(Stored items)
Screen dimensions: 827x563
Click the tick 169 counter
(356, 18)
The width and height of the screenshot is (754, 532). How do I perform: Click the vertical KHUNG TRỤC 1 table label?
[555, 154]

#### AIM OF THE TASK:
Restate, word for word, the final stretch of the entries above: the line containing "Click the tick 169 counter" and every line after it, up to and including the last.

#### ANSWER TO THIS TASK:
Click the tick 169 counter
(356, 18)
The width and height of the screenshot is (754, 532). How do I perform: Click the vertical KHUNG TRỤC 1 table label?
[555, 154]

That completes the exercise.